DocBook 5: The Definitive Guide
author Norman Walsh
pages 560
publisher O'Reilly in conjunction with XML Press
rating 9/10
reviewer frisket
ISBN 9780596805029
summary Examines and catalogs the entirety of the DocBook specification.
DocBook is a rich XML vocabulary, primarily for the documentation of software systems. It provides markup both for the structure of your documents and for the descriptive detail of your writing, to an extent that few other XML systems match. Like XML itself, DocBook's popularity rests on its robustness, scope, and extensibility; and Walsh makes it clear that the Technical Committee has tried hard to balance stability and adaptability in releasing a new major version which does have a few backward-incompatible changes.

This is a reference book, so the initial chapters (1-5) are short (70 pages) but full of clear explanations of how DocBook works, what it does, and how to use it. Part II is 400 pages, covering every element type in the language, with a detailed description of what it is for, how and where to use it, and how it interacts with everything else. Both for the beginner and the expert, these descriptions are the key to effective use, and Walsh's explanations are clear and comprehensive.

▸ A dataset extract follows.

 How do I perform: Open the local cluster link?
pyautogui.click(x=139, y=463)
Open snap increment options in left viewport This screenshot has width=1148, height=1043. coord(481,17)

For those of you who have been using DocBook in earlier incarnations, the changes are not deal-breakers, and many of them are welcome rationalizations of the way things have grown organically over the years. It still walks like a duck and quacks like a duck (and the book still has a duck on the cover), so it immediately feels like the same format that you're used to — the changes to element types are relatively few. Chapter 1 (Getting Started) has a brief history, a summary of the changes, and an explanation of the namespace and availability.

If you've never used DocBook before, its structure will still be familiar: in Chapter 2 (Creating DocBook Documents) Walsh explains the division of reference material like books, articles, and manuals into chapters, sections, and subsections, with all the conventional features like lists, figures, tables, and references, as well as the technically-oriented features like equations, programming constructs, interface descriptions, and code samples.

There is help in Chapter 3 (Validation) for those who construct or generate DocBook documents without the use of an XML editor (or even with them: more on editors below). The most common problems with misplaced markup (and the error messages they create) are clearly explained with examples.

Chapter 4 (Publishing) very briefly explains the role of stylesheets (CSS, XSL, and XQuery) in displaying and transforming your documents to other formats, but as these all have their own books and manuals, this book doesn't go into them in any detail.

Customizing DocBook is fairly commonplace, either to avoid the need to commit tag abuse, or to extend its structure into other fields (I added a new element type for typographical examples for my book on LaTeX, and it only took a few minutes). Chapter 5 provides some rules and explanation of customization layers and modularity for those who design schemas and DTDs.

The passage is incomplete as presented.